A significant challenge in translating AI-designed EOs into clinical practice lies in safeguarding intellectual property (IP) while ensuring the commercial viability of research and development (R & D). While a patent can effectively protect the specific composition of an “AI-designed EO”, the costs associated with clinical trials and regulatory approval may render a potentially inexpensive complex substance prohibitively expensive as a medicinal product.

Furthermore, attributing therapeutic efficacy to EOs from specific plant sources presents a significant hurdle. The inherent regional variability in EO composition, arising from factors such as plant origin and extraction methods, poses a substantial challenge to the stringent standardization requirements of the pharmaceutical industry.

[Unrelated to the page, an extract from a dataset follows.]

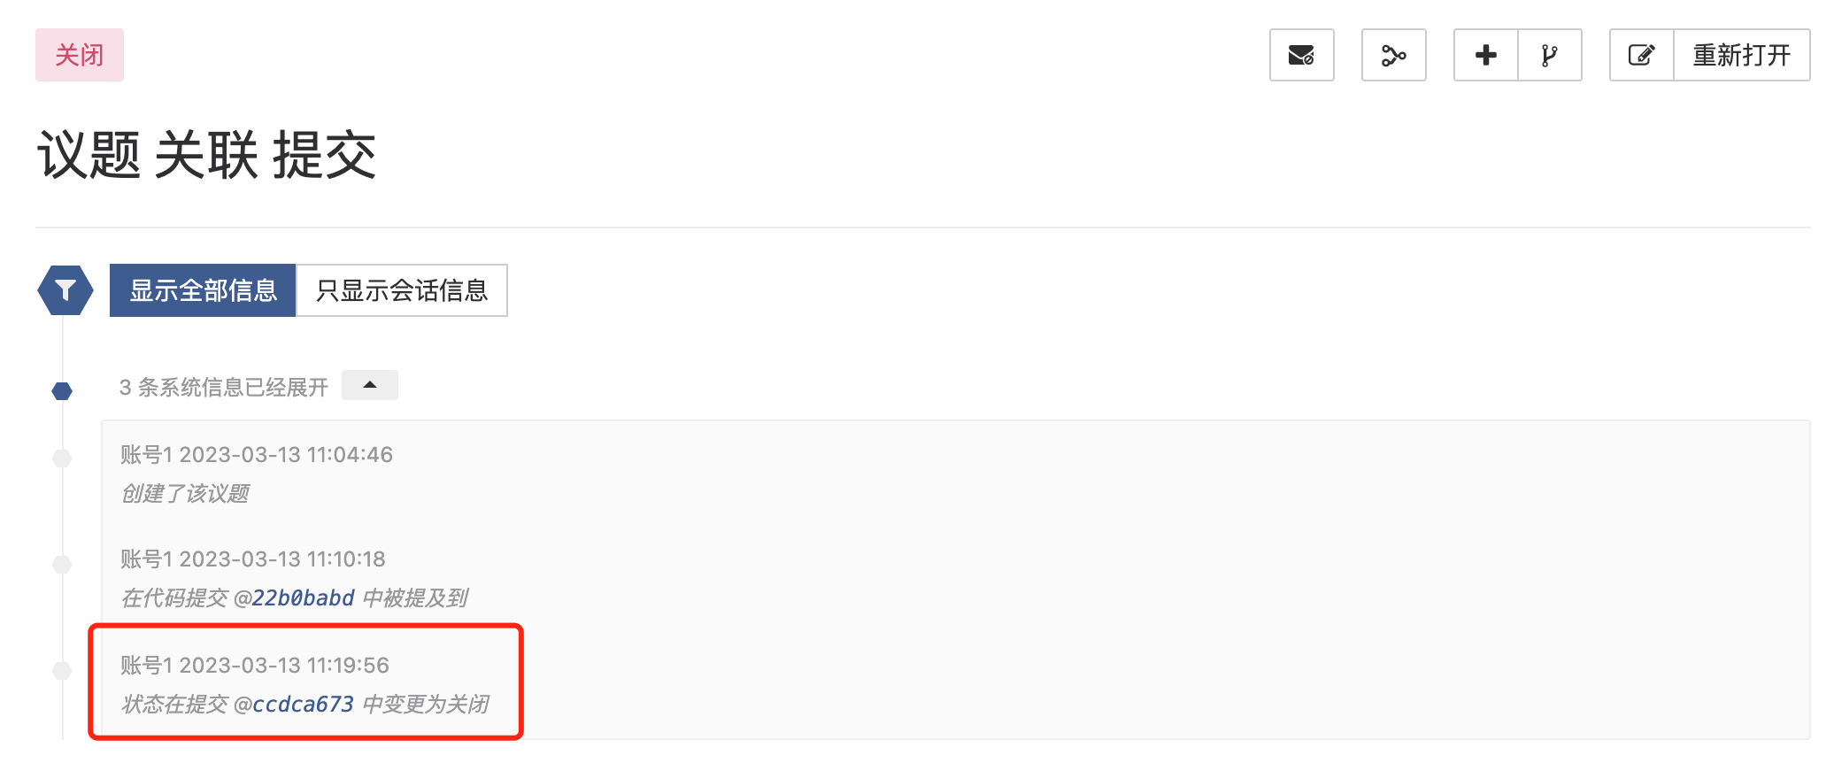Click the blue filter funnel icon
The image size is (1834, 763).
tap(65, 289)
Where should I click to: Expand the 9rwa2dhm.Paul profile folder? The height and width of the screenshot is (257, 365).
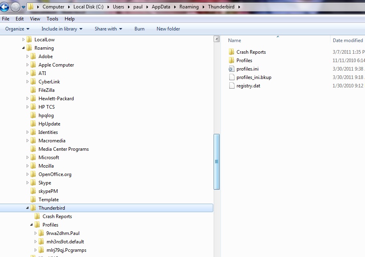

To address this, the WHO could play a crucial role by establishing “minimum specifications and variability ranges” for promising EOs. These guidelines would ensure consistent efficacy while enabling pharmacists worldwide, including those in resource-limited settings such as developing countries and isolated communities, to prepare and dispense EOs according to standardized monographs, like the approach used for many other herbal medicines listed in the WHO Pharmacopoeia.

Therefore, future work needs to address the ethical considerations of the technological-scientific-clinical interface and decide if EOs should become proprietary or free to the world.